Tasks to carry out:
a) Answer these about the DVD recorder thread:
(i) What kind of shows did the first poster want to record?
(ii) About how much more per month does the upgraded DVR cable box cost?
(iii) What three kinds of DVD recorder does EnglishPaul ask about?
b) Write the next part of the DVD recorder thread, picking up right after its last sentence.

# DVD Recorder Question



## corbain983 (Aug 25, 2007)

Hey guys
Is it possible to record a 30 minute show on a DVD, wait for the next day, then record another 30 minute show?
What special DVD do i need??? I wanted to record some food network foodshows and put them all on one dvd because its a waste of space for ONE show on ONE dvd
how can i maximize space?


----------



## upsminion (Jan 20, 2008)

You can do this anytime if you have or get the upgraded DVR cable box from your cable company, about $15 more per month. Your saved programs will be stored on a hard drive.


----------



## EnglishPaul (Sep 10, 2007)

I would want to ask what are you using as a DVD recorder? Is it vista, or a set top box, or a stand alone recorder?
For most DVDs (and CDs) the issue is finalising. It is a process that takes a disk of data, and gives it all the bits and labels that allow it to play on a domestic player. If there is space, a DVD can be recorded until full or finalised. So recording programs end to end should just be a question of digging out the manual, however, if you want to watch them elsewhere in between then you may have a more interesting problem.

Listed records:
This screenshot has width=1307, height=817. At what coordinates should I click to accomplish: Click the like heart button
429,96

--

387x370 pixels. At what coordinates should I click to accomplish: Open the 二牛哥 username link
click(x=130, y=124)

Expected outputs:
a)
(i) Food Network food shows
(ii) About $15
(iii) Vista, a set top box, or a stand alone recorder

b)
----------



## corbain983 (Aug 25, 2007)

well im using a DVD recorder
with my cable television
i wanna record food network shows
will it record mulitple till it fills up
or only once 
cuz its DvD-R


----------



## EnglishPaul (Sep 10, 2007)

I think it will keep on recording until the disk is full. But you will need to check the manual (or find one online). Or if you post the make and model number perhaps someone could help you more.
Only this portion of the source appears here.